I am trying to understand this concept from an information theoretic perspective. We know that the environment-induced-decoherence takes away state information from a system. That would imply reduction in entropy of the system. Now analyzing the modeling process, the measurement process of a (environment induced) decohering system can be modeled by adding "noise" terms. That would imply addition of entropy to the system. Which is contradicting.
So my question is, from an information perspective, how can the (environment-induced-)decoherence process consistently (theoretically) describe the occurrence of (non-classical) noise? Or, what is the nature of such a noise?
Edit This is an explanation on why I think that decoherence might lead to reduction in entropy. I am using an information theoretic interpretation on entropy for this purpose, which can be interpreted as the amount of information that you lack about the exact physical state of the system (see https://physics.stackexchange.com/q/119515).
The measurement problem has 3 parts (Schlosshauer book on Decoherence). For this discussion only first 2 are relevant: 1) the problem of preferred basis and 2) the problem of non observability of interference.
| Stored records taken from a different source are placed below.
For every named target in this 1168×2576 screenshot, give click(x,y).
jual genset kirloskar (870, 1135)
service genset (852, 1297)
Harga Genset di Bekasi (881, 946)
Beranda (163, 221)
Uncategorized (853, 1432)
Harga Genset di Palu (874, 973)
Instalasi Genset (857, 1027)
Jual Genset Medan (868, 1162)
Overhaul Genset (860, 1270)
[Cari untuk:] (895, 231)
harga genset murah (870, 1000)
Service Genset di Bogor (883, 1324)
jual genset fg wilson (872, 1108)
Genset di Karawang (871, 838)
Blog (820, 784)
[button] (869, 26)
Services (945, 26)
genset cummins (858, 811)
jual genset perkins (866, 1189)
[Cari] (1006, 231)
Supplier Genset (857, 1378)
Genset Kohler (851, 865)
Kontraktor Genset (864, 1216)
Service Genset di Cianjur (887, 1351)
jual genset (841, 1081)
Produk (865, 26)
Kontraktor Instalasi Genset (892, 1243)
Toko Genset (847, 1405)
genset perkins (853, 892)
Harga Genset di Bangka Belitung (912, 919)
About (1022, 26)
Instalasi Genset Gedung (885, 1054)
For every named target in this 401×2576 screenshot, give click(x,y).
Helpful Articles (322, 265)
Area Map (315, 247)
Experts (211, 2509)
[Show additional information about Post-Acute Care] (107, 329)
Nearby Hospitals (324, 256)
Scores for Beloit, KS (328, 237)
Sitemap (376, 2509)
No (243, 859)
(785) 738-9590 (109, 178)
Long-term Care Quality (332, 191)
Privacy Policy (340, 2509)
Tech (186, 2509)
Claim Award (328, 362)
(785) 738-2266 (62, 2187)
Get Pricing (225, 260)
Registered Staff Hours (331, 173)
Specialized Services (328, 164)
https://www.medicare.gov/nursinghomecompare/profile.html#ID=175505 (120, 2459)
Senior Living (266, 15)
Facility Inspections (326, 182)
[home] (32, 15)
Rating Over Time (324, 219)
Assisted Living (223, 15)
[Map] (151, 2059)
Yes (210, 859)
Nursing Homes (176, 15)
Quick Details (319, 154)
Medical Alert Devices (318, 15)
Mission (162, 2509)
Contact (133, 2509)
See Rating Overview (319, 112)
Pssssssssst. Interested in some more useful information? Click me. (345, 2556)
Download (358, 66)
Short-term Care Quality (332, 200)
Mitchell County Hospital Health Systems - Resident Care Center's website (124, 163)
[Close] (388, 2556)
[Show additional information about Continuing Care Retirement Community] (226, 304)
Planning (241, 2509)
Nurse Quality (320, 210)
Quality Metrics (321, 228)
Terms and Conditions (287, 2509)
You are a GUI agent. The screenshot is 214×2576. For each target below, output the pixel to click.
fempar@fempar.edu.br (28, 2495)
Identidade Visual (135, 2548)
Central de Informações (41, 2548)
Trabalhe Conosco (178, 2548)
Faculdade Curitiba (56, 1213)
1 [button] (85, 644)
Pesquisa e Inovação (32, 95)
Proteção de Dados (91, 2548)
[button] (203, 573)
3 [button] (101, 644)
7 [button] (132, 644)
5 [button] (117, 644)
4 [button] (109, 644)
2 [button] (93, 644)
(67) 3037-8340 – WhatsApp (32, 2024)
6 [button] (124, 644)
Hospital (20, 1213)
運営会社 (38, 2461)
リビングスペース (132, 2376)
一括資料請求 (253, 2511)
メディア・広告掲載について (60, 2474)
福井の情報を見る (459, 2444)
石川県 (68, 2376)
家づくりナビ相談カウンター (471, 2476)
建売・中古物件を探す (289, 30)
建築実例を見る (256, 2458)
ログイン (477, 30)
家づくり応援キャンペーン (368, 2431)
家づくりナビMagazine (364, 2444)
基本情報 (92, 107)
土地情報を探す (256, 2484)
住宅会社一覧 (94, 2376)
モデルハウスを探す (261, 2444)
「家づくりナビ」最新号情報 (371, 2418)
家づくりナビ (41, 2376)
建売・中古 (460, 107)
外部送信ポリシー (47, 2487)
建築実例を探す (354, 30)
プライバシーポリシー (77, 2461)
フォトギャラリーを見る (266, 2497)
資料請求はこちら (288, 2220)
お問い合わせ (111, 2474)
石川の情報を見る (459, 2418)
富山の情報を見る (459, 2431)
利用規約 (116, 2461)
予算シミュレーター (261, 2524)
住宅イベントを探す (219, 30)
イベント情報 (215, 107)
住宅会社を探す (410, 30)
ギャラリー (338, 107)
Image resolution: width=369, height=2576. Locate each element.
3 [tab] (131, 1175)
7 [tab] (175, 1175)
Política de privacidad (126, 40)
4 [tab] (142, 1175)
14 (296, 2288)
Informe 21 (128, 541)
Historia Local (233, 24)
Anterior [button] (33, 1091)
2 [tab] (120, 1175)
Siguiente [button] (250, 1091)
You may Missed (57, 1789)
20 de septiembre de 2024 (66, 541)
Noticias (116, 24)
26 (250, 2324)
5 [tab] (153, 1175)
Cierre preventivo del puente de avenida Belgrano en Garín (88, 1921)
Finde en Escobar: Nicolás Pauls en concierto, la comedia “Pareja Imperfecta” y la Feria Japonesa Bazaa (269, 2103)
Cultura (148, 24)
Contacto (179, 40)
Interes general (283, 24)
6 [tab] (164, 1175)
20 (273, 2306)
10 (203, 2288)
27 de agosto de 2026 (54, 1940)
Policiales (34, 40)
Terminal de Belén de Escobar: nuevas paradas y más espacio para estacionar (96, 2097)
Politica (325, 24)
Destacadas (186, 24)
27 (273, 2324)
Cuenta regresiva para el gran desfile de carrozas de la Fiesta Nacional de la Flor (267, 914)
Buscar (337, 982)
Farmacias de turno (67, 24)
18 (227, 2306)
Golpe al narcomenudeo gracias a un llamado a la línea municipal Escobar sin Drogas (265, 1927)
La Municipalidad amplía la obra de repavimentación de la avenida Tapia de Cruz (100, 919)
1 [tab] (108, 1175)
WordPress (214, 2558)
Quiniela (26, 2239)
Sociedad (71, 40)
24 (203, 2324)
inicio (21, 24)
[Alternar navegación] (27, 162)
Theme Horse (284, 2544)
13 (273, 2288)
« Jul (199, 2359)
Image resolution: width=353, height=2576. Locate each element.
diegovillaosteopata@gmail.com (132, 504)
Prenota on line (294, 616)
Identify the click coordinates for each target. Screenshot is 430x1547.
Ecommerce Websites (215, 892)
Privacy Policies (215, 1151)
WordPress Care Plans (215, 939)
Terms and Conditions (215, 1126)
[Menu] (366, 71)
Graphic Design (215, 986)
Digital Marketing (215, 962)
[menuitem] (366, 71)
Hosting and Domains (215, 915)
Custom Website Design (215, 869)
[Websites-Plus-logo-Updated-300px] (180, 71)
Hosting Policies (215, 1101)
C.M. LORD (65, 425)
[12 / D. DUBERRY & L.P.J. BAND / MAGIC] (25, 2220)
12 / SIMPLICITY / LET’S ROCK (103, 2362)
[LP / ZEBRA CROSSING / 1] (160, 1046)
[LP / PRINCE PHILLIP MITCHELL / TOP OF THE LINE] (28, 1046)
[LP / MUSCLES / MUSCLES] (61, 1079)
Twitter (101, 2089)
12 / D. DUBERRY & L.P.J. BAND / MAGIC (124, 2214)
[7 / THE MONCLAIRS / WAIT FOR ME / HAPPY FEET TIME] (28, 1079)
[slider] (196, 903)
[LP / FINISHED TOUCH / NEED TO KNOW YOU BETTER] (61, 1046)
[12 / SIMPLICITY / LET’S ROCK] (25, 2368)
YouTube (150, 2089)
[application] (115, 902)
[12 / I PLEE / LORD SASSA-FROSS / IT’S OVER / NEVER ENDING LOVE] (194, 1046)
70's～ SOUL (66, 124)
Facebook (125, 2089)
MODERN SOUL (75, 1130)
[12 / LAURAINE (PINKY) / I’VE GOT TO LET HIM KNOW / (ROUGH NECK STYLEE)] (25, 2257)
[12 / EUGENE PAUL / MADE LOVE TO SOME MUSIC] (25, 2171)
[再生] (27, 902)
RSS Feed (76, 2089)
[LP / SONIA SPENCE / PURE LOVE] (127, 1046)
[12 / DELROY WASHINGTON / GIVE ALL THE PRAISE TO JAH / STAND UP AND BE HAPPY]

Consider an unknown system that is initially isolated. Now I (or the environment) make measurements on this system and that makes the system vulnerable to decoherence. So it happens that through einselection I can find a set of robust states that are least prone to decoherence (pointer states) Let's call them $|\Psi_1\rangle$ and $|\Psi_2\rangle$. So this process allowed me to gain more information about the system, then I had before. Hence, the reduction in entropy! Now of course, initially the system was in a pure superposition of these states say $|\Psi\rangle = \alpha |\Psi_1\rangle + \beta |\Psi_2\rangle$, with a definite $\alpha$, $\beta$, therefore zero entropy. But as an observer with no initial knowledge of the system (an alien observer on system earth!) I model my belief on the system as an arbitrary superposition, say $|\Phi\rangle = a|\Phi_1\rangle + b|\Phi_2\rangle$ with unknown $a$, $b$, therefore a positive entropy. Now ofcourse, through the measurement process (and thanks to the physical process of einselection) I can find relationships between $(\alpha, \beta, \Psi_1, \Psi_2)$ and $(a,b,\Phi_1,\Phi_2)$. Hence, this entire process of measurement has 2 competing entropy elements, 1) First entropy element that is reduced by gaining knowledge on the pointer states, hence the basis and coefficients, 2) second entropy element that increases due to the maping of pure states to mixed states.